Вышли в район засады, где тропа растворялась в мелкой, текущей воде. Группа разделилась на части. Елизаров с пятью бойцами оседлал тропу, приказав окопаться. Вторую пятерку спустил по склону, подальше от тропки, чтобы передовой дозор боевиков не смог ее обнаружить, – миновал, оставляя в своем тылу.

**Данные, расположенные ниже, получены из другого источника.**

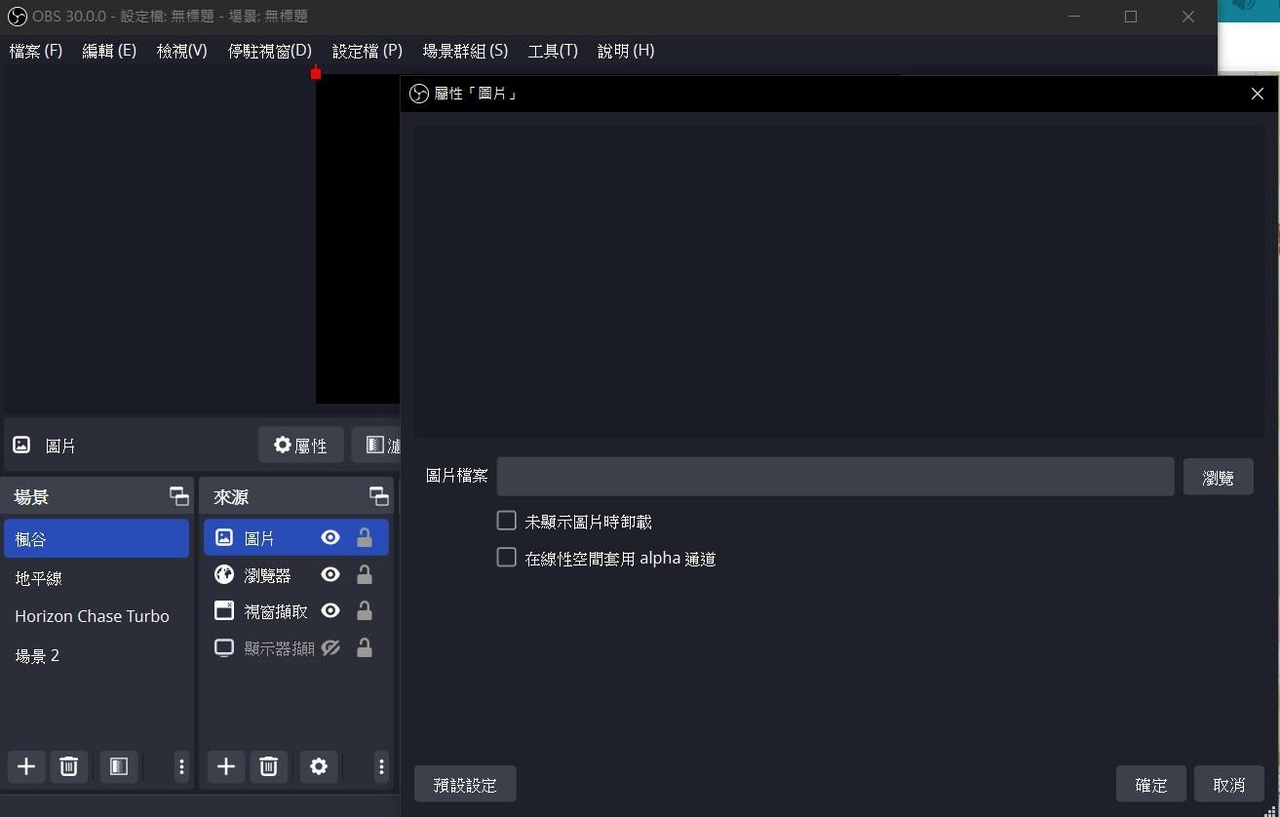
Task: Lock the 視窗擷取 source
Action: (364, 610)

Он сидел в кустарнике, уложив пулемет, переобуваясь, выжимая воду из липкого шерстяного носка. По соседству снайпер-мордвин удобно улегся в окопчик, присыпая палой листвой разворошенную землю, уложив на бруствер винтовку с глушителем и трубкой прицела. Елизаров смотрел на тропу, собираясь отползти и укрыться в гуще кустов. На тропе, увеличиваясь, подымаясь на склоне, показалась черная широкополая шляпа. Следом худое, поросшее щетиной лицо. Сутулые плечи с автоматом ближнего боя. Долговязая, в длинном пальто фигура чеченца. За ней появилась, закачалась каракулевая папаха. Головной чеченский дозор вышел к месту засады. Так случайно, не видя стрелка, садится над его головой глухарь. Так выходит на ствол против ветра не чующий опасность кабан.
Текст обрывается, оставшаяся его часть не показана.